Angel Maker: An Unputdownable Scandinavian Crime Thriller With A Chilling Twist (DI Jamie Johansson Book 1)

54

Jamie rolled to a stop outside the house and stared up at it.

There’s no one else it could be.

Those were the last words she’d said to Wiik before he’d walked away towards Dahlvig. He strode purposefully as always, but this time, he slowed, stopped for a moment, and looked back.

Jamie shook him out of her head, zipped up her jacket and opened the car door, stepping into the frozen evening.

Overhead, the clouds had broken, revealing a sky as black as ink, studded with stars. The moon shone down, casting a pale light on the snow at the sides of the road, which seemed to glow blue.

The temperature was well below zero, the air still, clear and as cold as Jamie had ever known. It clawed at her cheeks as she walked, the street silent, the houses dark.

It was growing late now, and those who had braved the weather earlier in the day had receded to the safety of their homes.

She closed the door of the car Falk had let her borrow to drive to the airport – after she’d made just this one quick stop, she’d promised – and looked around.

The street was deserted.

Jamie sighed, pushing her hands into her pockets. She wasn’t really here, was she? She didn’t really think…

And yet, the dog in the back of her head, gnawing on its leg, was down to the bone. The wound was raw and angry, bleeding all over the floor.

It needed to be addressed, and it needed to be addressed now.

Jamie started forward, crossing the road, and walked up the front steps to the door.

There were no lights on inside.

She lifted her hand and knocked, hard.

Nothing stirred.

Jamie knocked again, her skin breaking into gooseflesh under her collar.

She clenched her fists and stepped back, looking around.

Her breath was tight in her chest. She told herself it was just because of the cold. But her heartbeat, fast and light in her throat, told her it wasn’t.

Jamie looked around for any signs of life, spotting something at the sides of the path.

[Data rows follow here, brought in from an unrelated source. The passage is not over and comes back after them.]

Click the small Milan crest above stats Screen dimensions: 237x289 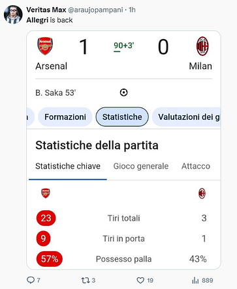pos(202,193)
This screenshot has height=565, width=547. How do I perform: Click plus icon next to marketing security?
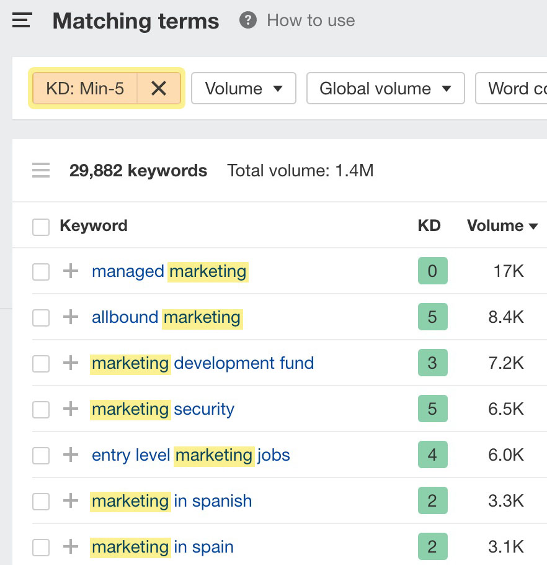point(71,409)

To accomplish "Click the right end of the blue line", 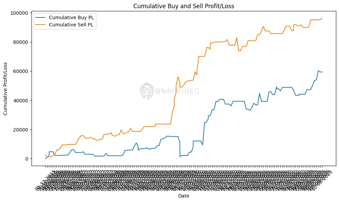I will coord(322,72).
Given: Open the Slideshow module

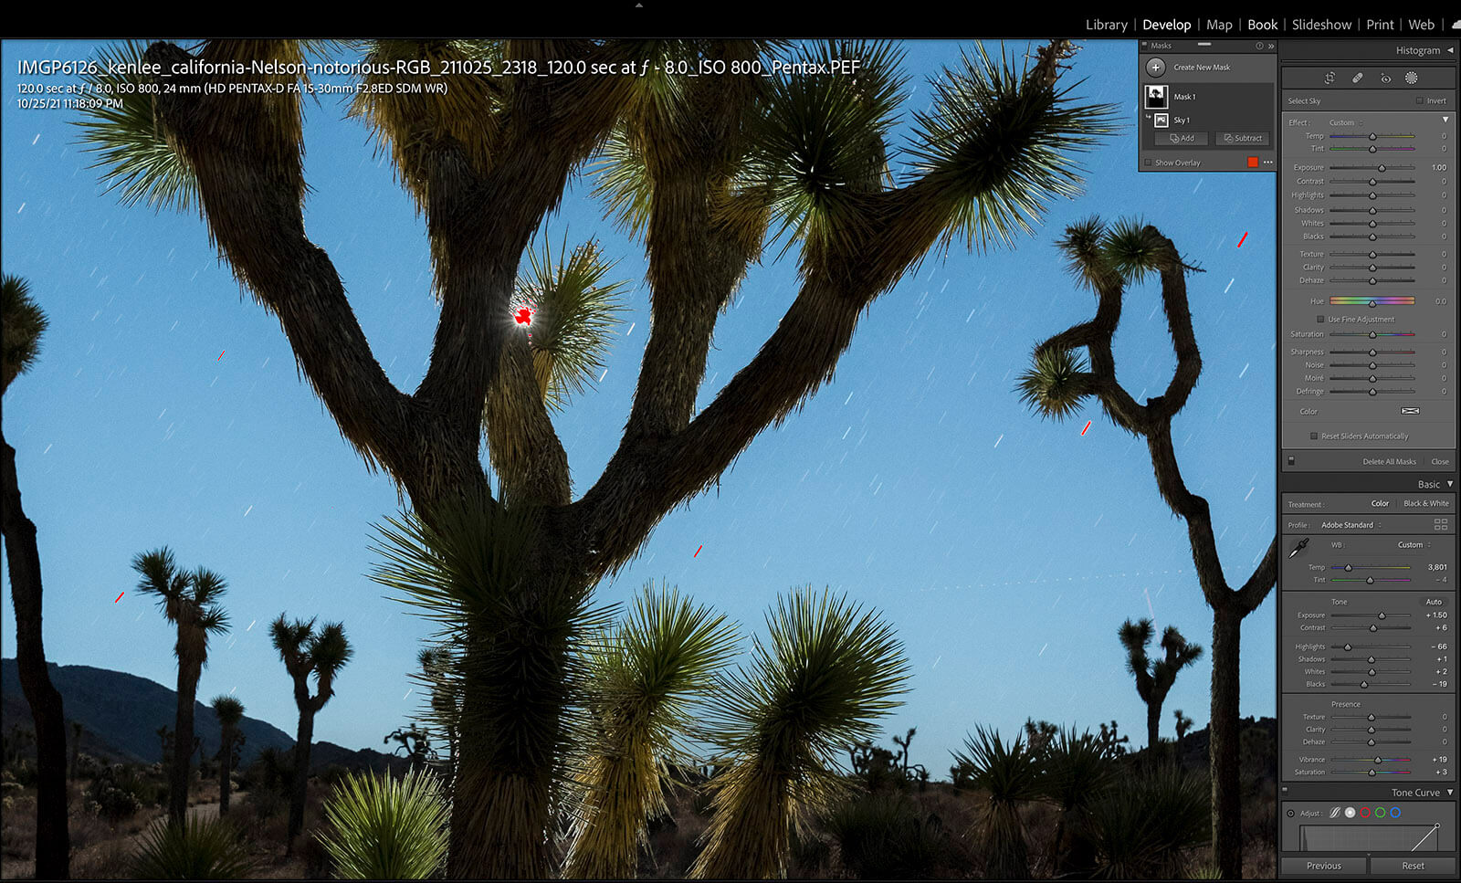Looking at the screenshot, I should (1321, 25).
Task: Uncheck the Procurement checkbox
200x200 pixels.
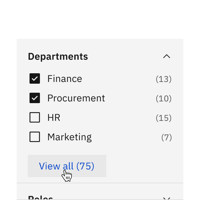Action: (x=35, y=98)
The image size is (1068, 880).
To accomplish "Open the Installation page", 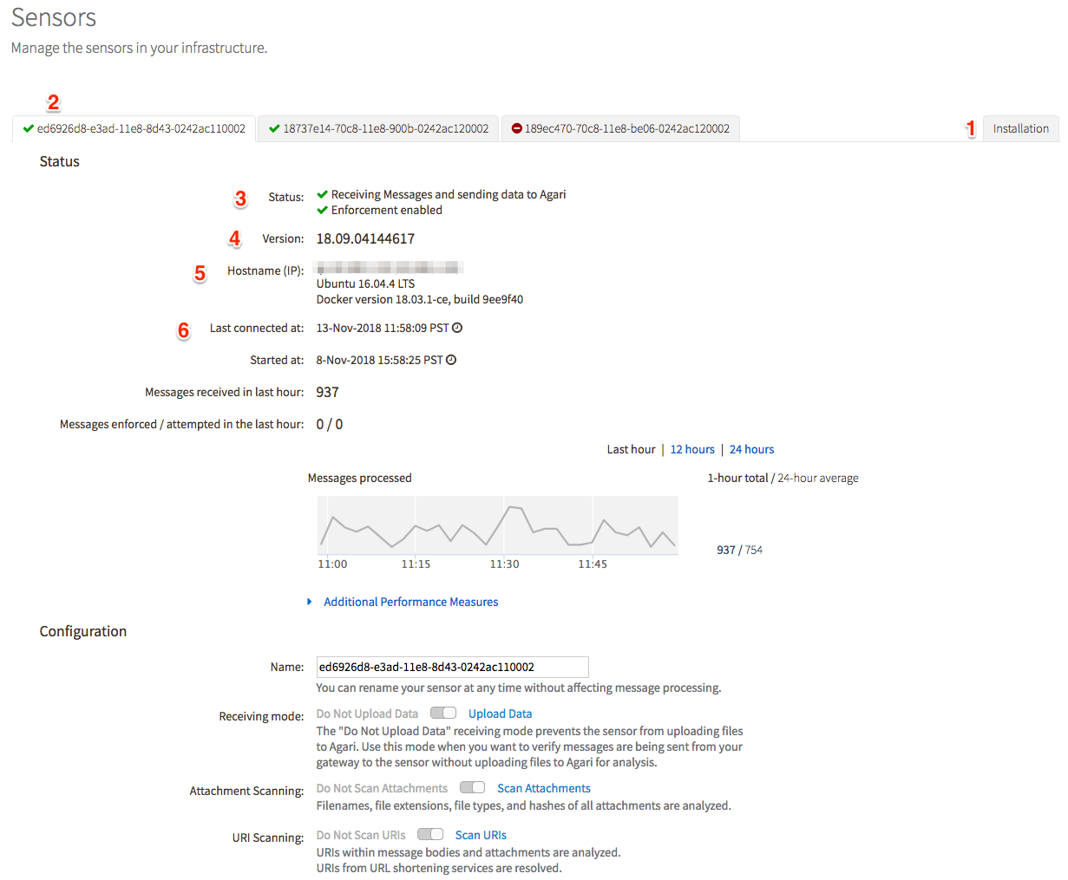I will pyautogui.click(x=1020, y=127).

Tracks in the snow, heading towards the gate.

She ventured back down onto the frozen paving slabs and followed it back onto the street, looking left and then right.

Her eyes settled on a building up ahead and she began walking.

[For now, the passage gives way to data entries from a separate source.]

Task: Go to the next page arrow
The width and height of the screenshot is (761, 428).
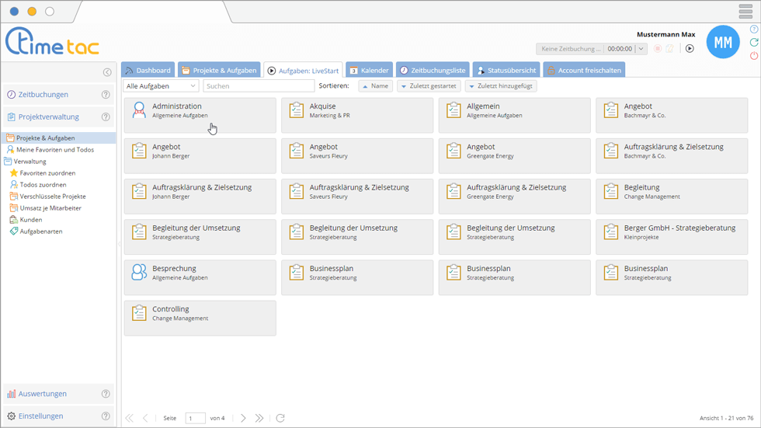Action: pyautogui.click(x=243, y=418)
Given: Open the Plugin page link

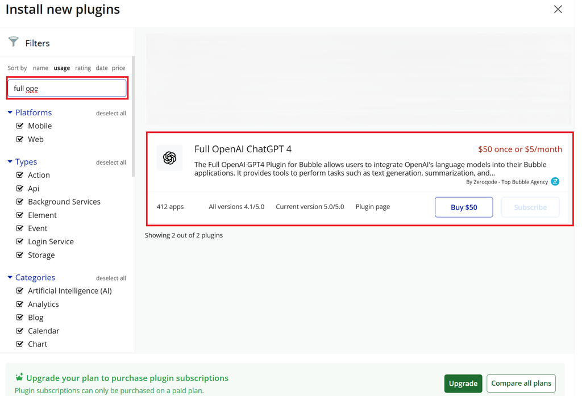Looking at the screenshot, I should (x=372, y=207).
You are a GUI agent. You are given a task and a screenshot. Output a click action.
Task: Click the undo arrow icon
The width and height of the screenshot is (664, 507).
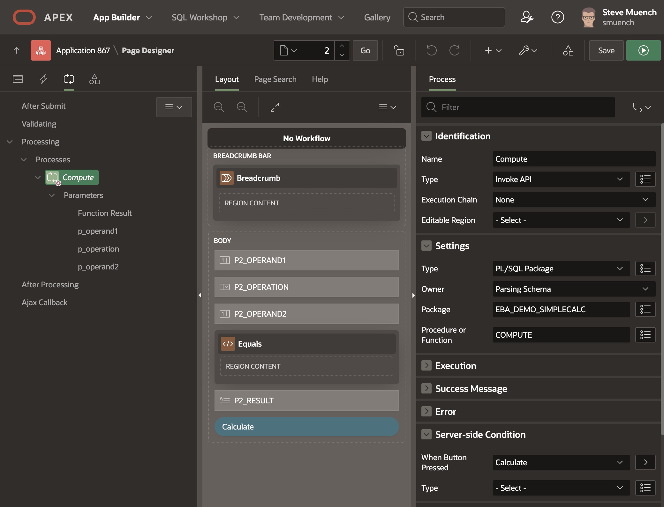[x=431, y=50]
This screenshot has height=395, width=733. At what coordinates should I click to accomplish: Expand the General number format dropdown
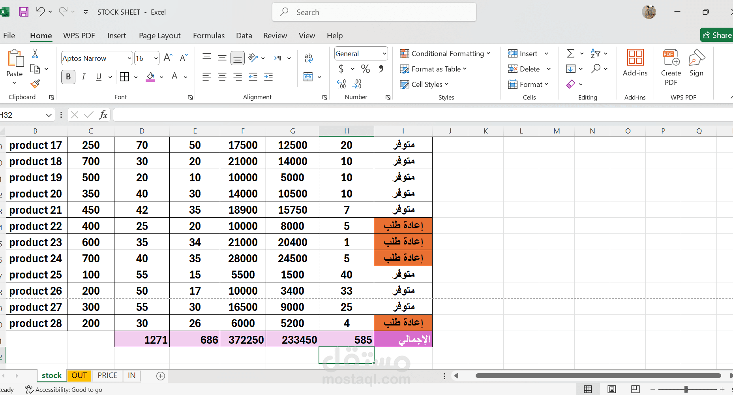[x=384, y=54]
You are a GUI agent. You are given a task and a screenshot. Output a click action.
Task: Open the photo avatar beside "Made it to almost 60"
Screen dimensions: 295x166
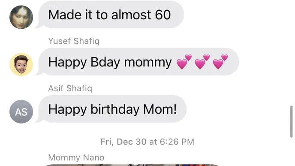pyautogui.click(x=21, y=17)
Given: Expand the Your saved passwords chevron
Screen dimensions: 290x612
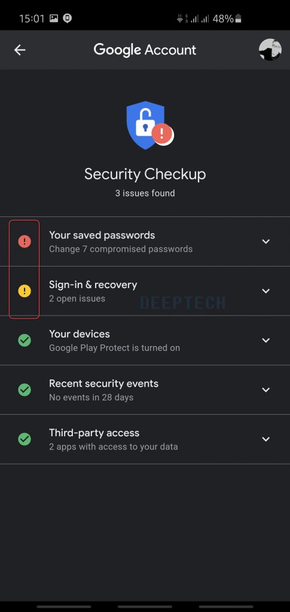Looking at the screenshot, I should (x=266, y=241).
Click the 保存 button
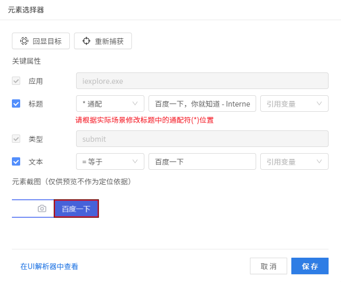This screenshot has width=341, height=282. [x=309, y=266]
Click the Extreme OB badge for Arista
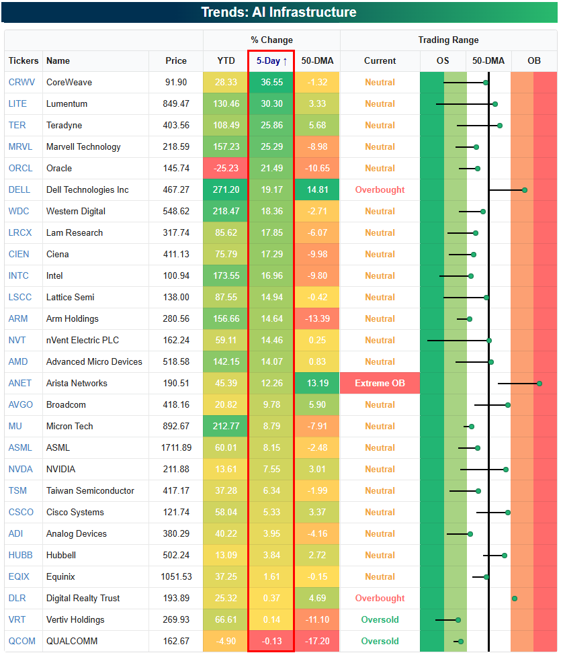 [x=380, y=383]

The road ended and Jamie slowed to a halt, seeing the tracks pick up again in the snow, cutting their way into the darkness.

Her muscles tightened, her eyes searching the darkness for any hint of what lay ahead.

She could see none.

But it was too late to turn back now.

She pressed on, treading carefully not to disrupt the tracks, tracing them further and further.

Behind, the lights from the street grew dimmer and dimmer.

Jamie’s skin prickled, sweat beading around her jaw, her eyes darting left and right, breath held between her teeth.

And then she stopped, a shape swimming out of the gloom.

She blinked to make sure she was seeing what she thought she was, and then edged closer.

The tracks in front of her ended.

Two lines carved deeply through the untrodden snow, leading to an abandoned wheelchair.

Jamie stepped around it slowly, eyes fixed on the ground.

In front of it, leading towards the old, burnt-down church, were footprints.

She let out a rattling breath and pushed forward, leaving the discarded wheelchair where it was – beyond the reach of the streetlights and prying eyes.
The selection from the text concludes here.